I already really enjoyed the relationship between Gregory and Elizabeth and how they start to try to work through their issues, and some of what I say here is going to be a repetition of what I said in the non-spoiler review. I enjoyed the portrayal of Greg, and I thought it was pretty interesting and touching on realities of human nature. Greg has defined himself and held onto himself through Elizabeth and being her older, protective brother, and as long as he’s been able to protect her he has not scolded her or tried to make her see that her actions have any consequences. Even when that’s meant he’s endured literal torture from their father. But that is a lot for a child to handle, and he has some deep issues, and now that he can’t protect Elizabeth from everything, since he’s defined himself around that, he’s tried to dominate her and becoming cynical and bitter. At the same time, Elizabeth, ever the pampered princess, has never noticed that actions have consequences or even such simple things as that work must be done to eat. She’s not so much idealistic (which I do not think is naivety, in case you haven’t noticed) as she is simply oblivious, and some at least of that obliviousness needs to be changed. She’s working on her idolatry of Greg (started, at the end of the first book), and now she has to come to terms with the fact she needs to work on her reliance on him, since he doesn’t actually exist to make life easy for her. Yet both of them absolutely love each other, and the purity of that core means they will eventually try to work things through.

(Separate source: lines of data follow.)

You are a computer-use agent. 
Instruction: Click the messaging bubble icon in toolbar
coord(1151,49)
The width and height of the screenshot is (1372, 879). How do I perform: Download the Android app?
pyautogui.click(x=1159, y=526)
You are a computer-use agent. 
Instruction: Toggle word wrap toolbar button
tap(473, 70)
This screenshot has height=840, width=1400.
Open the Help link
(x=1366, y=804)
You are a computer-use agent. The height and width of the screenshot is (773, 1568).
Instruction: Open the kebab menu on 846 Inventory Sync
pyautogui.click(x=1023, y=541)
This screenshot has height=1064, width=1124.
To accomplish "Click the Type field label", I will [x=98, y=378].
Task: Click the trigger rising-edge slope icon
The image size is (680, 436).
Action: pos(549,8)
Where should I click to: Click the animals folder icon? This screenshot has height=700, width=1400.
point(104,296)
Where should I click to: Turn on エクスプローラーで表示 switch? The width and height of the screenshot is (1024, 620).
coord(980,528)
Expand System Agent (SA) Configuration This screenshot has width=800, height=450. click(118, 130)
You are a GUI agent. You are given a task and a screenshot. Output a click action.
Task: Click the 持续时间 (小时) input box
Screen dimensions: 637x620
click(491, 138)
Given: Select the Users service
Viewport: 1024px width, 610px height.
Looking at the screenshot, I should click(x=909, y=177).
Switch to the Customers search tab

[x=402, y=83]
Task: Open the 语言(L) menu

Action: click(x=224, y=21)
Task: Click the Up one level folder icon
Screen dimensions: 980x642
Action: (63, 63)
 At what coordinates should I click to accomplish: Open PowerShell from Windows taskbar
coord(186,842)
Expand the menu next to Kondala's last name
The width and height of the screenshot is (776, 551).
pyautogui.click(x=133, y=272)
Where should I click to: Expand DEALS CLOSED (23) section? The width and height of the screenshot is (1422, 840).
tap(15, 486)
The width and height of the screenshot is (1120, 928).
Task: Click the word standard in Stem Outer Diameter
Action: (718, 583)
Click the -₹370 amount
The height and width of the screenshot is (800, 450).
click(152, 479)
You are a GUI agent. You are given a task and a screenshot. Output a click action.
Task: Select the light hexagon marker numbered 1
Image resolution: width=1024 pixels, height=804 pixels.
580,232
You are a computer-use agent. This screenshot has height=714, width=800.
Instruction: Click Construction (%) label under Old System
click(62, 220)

And Greg isn’t always right while Elizabeth is wrong. In his desire to protect Elizabeth, Gregory tries to make her stay away from Matthias, who is supposed to be the Morken and cursed, while she’s supposed to be destined to marry Chief Erik (who is intolerable). Abandoning Matthias, who is a pariah excluded from social life and all friendliness, would be pretty cruel, as Elizabeth and Matthias both like each other (in more than one way) and Matthias has sort of rescued Elizabeth (though that was only because she got herself in trouble trying to rescue him first), and he’s already been the victim of a lot of cruelty. Now that he sees Elizabeth as being in danger, Greg starts to put aside thinking about what’s actually good for the goal of survival. And Elizabeth keeps on trying to connect and interact with Matt.

I also thought it was a neat portrayal of how someone can get things really messed up while having fundamentally good intentions, and how the problems parents have can propagate through their children, as Greg ends up taking on more and more of the flaws of the king while trying to take care of Elizabeth – or make sure she takes care of himself. And are his intentions fundamentally good? Does he even know if they are? I think they are, because he realizes the way he has been treating her isn’t actually love, while she realizes she hasn’t been loving him very well. And I admire her tenacity finding ways to meet Matt in secret.

Related to the subject of Matthias, the ‘mystery’ element of the book is worked out kind of interestingly, with Chief Erik being more of a dumb idiot with a whole lot of arrogance than an actual villain – the actual villain is someone else – and Matthias being the proper chief. This ties into the part of the prophecy that Elizabeth is destined to marry the chief, and I’m not sure what I feel about how it went from Elizabeth defying fate to be with Matt instead of Erik who she understandably can’t stand, into the prophecy always having said that Elizabeth would be with Matt.